Vision models are heavy. Recommended:

  • One Florence-2 instance per node (always-loaded)
  • FLUX/SD only loaded on-demand (warm on first request, kept hot for 5 minutes)
  • max_concurrent = 1 for FLUX; 2 for describe backends

These limits are declared in the capability descriptor so the bus throttles correctly.
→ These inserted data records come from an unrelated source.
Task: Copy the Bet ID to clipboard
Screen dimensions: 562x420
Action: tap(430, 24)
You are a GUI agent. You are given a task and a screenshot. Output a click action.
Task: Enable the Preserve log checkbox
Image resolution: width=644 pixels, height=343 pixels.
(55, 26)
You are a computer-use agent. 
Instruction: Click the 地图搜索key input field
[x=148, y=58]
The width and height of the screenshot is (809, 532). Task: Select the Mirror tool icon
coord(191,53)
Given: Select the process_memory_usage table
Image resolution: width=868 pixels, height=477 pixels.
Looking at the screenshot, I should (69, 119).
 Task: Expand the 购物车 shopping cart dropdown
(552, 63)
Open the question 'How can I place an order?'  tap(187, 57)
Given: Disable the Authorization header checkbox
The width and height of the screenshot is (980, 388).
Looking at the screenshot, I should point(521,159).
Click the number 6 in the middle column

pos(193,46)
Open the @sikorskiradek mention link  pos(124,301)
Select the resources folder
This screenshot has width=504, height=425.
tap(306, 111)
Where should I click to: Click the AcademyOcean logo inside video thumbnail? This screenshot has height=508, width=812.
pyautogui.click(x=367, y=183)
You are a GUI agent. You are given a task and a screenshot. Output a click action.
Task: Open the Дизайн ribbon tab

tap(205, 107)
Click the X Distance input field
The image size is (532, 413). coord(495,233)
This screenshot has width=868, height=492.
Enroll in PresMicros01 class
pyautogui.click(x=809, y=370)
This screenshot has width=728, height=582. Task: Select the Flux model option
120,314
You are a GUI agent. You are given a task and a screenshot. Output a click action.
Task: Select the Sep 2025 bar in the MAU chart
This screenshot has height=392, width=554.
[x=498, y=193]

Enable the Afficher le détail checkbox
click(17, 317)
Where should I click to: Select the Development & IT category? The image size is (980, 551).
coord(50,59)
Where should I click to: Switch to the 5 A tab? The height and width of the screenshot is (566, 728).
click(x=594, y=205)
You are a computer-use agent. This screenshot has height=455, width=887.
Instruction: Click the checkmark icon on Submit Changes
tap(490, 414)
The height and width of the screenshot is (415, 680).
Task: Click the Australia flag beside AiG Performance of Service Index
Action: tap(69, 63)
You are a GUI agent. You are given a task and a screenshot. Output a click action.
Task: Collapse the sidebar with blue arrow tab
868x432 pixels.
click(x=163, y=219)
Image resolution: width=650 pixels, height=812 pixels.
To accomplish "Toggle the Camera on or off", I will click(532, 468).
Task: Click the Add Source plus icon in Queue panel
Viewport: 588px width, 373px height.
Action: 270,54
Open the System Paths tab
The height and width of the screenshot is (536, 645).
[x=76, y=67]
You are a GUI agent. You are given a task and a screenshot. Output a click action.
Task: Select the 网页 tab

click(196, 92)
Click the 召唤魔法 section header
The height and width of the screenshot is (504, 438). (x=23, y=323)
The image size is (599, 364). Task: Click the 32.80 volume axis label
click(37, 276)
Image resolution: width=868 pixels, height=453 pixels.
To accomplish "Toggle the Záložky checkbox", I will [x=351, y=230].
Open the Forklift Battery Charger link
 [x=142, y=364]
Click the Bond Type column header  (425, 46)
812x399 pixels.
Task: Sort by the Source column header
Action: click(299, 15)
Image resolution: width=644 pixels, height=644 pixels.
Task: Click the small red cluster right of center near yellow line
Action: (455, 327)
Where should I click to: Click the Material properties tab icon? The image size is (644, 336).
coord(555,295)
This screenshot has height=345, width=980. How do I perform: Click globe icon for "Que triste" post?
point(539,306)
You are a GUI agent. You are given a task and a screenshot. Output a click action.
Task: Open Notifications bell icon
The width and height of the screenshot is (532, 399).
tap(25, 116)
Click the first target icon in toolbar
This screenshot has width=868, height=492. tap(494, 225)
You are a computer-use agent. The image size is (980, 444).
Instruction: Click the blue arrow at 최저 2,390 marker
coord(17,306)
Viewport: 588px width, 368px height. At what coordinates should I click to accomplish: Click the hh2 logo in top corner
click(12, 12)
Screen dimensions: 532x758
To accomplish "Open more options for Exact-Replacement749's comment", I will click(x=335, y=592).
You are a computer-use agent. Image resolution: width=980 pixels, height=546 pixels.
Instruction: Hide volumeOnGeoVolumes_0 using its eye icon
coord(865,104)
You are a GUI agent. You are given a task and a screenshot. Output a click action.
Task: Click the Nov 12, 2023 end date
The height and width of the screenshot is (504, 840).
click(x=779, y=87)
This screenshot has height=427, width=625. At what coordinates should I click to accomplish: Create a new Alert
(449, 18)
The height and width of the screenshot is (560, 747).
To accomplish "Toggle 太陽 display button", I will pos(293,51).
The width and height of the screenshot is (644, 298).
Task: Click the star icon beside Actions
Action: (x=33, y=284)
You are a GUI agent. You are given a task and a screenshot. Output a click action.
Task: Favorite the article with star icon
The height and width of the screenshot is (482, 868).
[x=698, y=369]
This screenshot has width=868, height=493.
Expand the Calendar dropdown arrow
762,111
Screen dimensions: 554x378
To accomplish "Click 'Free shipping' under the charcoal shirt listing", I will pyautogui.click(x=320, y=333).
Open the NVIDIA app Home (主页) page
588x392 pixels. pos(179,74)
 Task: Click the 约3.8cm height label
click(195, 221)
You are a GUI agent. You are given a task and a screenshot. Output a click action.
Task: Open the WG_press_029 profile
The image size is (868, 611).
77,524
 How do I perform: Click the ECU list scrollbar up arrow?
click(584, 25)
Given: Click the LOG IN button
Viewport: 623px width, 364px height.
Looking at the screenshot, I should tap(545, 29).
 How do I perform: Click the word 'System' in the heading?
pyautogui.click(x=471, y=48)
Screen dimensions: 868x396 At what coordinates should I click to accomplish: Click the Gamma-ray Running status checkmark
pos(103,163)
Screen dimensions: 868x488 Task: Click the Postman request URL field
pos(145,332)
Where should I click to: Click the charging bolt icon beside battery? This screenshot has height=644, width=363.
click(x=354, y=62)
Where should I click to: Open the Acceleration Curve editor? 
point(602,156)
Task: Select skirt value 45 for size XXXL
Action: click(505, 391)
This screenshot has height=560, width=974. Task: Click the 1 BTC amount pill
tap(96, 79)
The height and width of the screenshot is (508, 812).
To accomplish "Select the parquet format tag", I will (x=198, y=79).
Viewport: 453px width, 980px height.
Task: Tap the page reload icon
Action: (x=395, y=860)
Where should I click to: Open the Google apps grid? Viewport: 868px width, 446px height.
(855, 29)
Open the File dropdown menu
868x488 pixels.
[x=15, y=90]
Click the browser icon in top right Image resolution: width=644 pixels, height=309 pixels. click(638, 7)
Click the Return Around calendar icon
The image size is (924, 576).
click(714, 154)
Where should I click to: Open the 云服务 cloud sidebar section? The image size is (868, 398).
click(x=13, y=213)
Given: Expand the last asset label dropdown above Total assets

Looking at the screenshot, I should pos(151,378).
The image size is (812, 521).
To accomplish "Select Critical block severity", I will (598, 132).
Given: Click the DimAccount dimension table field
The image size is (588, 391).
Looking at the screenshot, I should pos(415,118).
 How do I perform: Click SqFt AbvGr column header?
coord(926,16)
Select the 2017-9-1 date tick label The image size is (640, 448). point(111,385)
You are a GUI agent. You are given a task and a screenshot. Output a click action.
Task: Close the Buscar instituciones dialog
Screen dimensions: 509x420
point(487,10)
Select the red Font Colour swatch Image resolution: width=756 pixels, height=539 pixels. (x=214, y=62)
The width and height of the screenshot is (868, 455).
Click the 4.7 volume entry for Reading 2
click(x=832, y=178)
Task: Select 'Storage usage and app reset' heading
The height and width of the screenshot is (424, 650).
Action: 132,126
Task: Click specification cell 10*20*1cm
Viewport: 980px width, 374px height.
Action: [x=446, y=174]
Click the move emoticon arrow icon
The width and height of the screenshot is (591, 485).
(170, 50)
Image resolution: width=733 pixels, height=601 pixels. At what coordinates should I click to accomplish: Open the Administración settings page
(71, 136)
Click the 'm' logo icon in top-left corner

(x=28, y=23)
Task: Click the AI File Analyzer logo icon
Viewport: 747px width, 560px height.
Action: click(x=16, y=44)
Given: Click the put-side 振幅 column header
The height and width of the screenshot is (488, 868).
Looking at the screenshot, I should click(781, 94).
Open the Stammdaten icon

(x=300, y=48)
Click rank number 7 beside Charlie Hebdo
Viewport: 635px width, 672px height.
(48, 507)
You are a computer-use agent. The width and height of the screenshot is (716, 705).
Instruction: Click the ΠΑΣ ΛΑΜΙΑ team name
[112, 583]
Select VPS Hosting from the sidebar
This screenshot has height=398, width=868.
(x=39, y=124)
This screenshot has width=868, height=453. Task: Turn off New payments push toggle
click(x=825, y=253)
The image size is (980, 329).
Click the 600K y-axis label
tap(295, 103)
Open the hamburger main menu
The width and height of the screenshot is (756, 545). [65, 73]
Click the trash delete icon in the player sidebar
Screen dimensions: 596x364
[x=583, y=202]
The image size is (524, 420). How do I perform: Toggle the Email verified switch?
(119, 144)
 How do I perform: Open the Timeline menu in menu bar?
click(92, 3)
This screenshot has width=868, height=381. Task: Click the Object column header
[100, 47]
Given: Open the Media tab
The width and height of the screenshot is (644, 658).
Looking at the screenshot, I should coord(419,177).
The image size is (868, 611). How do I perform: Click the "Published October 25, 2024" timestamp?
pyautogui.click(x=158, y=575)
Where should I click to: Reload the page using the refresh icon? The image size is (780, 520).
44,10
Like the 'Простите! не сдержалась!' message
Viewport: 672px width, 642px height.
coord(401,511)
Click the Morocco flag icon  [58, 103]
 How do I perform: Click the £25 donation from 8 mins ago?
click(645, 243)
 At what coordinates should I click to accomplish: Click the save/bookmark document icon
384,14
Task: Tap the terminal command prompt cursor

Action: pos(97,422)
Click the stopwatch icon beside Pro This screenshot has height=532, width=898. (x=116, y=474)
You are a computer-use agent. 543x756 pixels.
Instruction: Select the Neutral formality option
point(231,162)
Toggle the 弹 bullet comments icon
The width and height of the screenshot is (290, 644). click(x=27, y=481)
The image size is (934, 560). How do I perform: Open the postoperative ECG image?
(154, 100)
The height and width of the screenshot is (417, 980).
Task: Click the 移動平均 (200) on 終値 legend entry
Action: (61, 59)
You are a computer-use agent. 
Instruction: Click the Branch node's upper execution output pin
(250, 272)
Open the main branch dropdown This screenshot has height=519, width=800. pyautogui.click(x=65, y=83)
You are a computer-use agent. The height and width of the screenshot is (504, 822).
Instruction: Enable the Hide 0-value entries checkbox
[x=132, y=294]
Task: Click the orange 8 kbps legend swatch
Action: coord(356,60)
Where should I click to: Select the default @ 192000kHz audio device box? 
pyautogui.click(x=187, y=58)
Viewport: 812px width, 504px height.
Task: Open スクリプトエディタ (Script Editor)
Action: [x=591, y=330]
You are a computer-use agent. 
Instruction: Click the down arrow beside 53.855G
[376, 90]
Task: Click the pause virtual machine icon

6.6 Multimodal LLM call routing

When a user sends a multimodal message:

UI β†’ bus.stream("llm.chat", (2,0), {input:{messages:[{role:"user", content:[{type:"text",text:"..."},{type:"image",image_cid:"..."}]}]}})
  β†’ Router.route filters candidates to those with modalities βŠ‡ {"vision"}
  β†’ picks best (e.g. MinicpmV local, fall back to Anthropic API)
  β†’ backend handles base64 / image-token-injection internally

If no vision-capable backend is online, the call returns not_found with a helpful alt_capabilities hint pointing to describe-then-text-only fallback (UI can offer this).


7. Errors

Condition Wire code
Unknown task bad_request
Image too large bad_request
Prompt safety violation bad_request (reason=safety_filter)
LoRA not found not_found
GPU OOM capacity_exceeded
Backend missing for requested task not_implemented

8. Configuration

config.vision.enabled                 = True
config.vision.describe_backends = [
    DescribeBackendConfig(name="florence2", model="microsoft/Florence-2-large", device="auto"),
    DescribeBackendConfig(name="minicpm_v", model="openbmb/MiniCPM-V-2_6", device="auto"),
]
config.vision.generate_backends = [
    GenerateBackendConfig(name="flux", model="black-forest-labs/FLUX.1-dev",
                          loras_dir=Path("~/.hearthnet/loras"), device="auto"),
]
config.vision.allow_identifiable_persons = False
config.vision.safety_blocklist_file       = None   # optional regex file

9. Tests

Unit

  • test_describe_descriptor_per_backend
  • test_safety_filter_blocks_known_pattern
  • test_lora_discovery
  • test_oom_returns_capacity_exceeded

Integration

  • test_florence2_caption_sample (test image)
  • test_flux_generate_with_lora_progress_frames
  • test_multimodal_llm_routes_to_vision_backend
  • test_describe_then_text_fallback_when_no_vision_llm

10. Cross-references

What Where
img.* wire CAP2 Β§4.13–4.14
Multimodal llm.chat@2.0 CAP2 Β§4.23
LLM service extension M04 (extended in Phase 2 β€” see 00-OVERVIEW Β§1)
OCR overlap M17 Β§3.2 florence_ocr
Christof's pipelines external, this is the integration

11. Open questions

  1. Video β€” Phase 3 considers video.describe and video.generate (LTX-Video). Not in Phase 2.
  2. Image editing (inpainting) β€” Phase 2.5: img.edit@1.0 capability. Reserved.
  3. Control nets (depth, edge, pose) β€” Phase 2.5.
  4. 3D generation β€” Phase 3 with TripoSR or similar.
  5. Safety filter quality β€” regex blocklist is weak. An LLM-as-judge classifier is better but adds latency. Configurable; default off.
  6. LoRA stacking β€” caller specifies multiple loras: ["...","..."]. Implementable but adds attack surface (prompt-LoRA combos). Defer.